[Problem to work on] Lines to restate from the data below: from the one containing "Task: Open Search in the browser toolbar" to the one containing "Viewport: 624px width, 520px height.", both included. Give them again exactly, and only them.

[Available data]
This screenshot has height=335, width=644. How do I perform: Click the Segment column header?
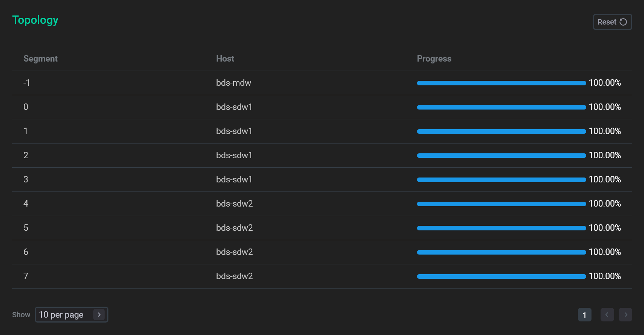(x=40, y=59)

* * *

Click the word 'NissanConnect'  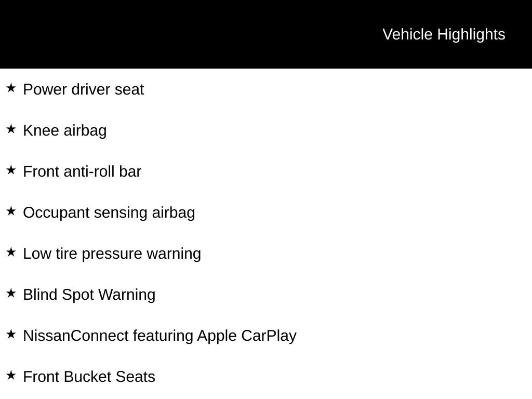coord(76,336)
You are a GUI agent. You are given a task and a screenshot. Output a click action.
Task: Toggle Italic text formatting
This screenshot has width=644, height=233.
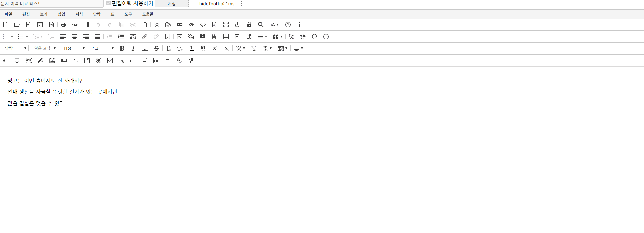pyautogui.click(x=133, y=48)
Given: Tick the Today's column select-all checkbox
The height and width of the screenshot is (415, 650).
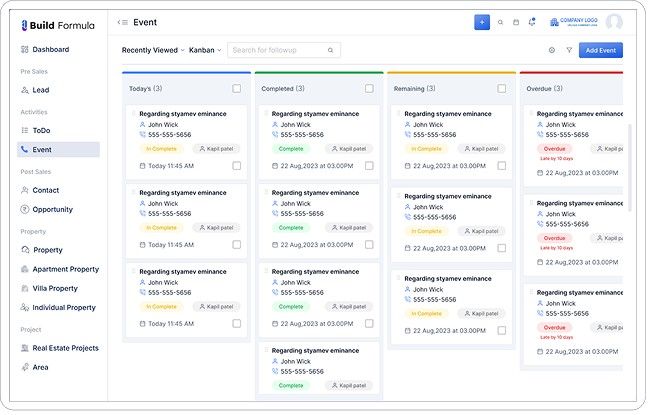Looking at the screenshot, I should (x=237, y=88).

--

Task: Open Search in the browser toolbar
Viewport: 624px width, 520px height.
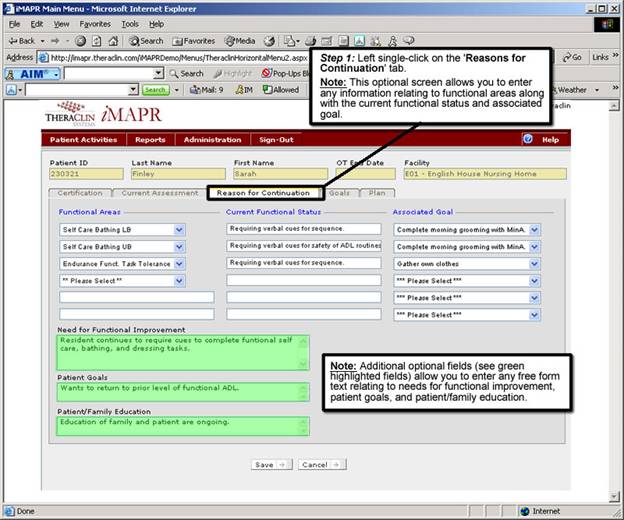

[Finished exercise]
Task: Open Search in the browser toolbar
Viewport: 624px width, 520px height.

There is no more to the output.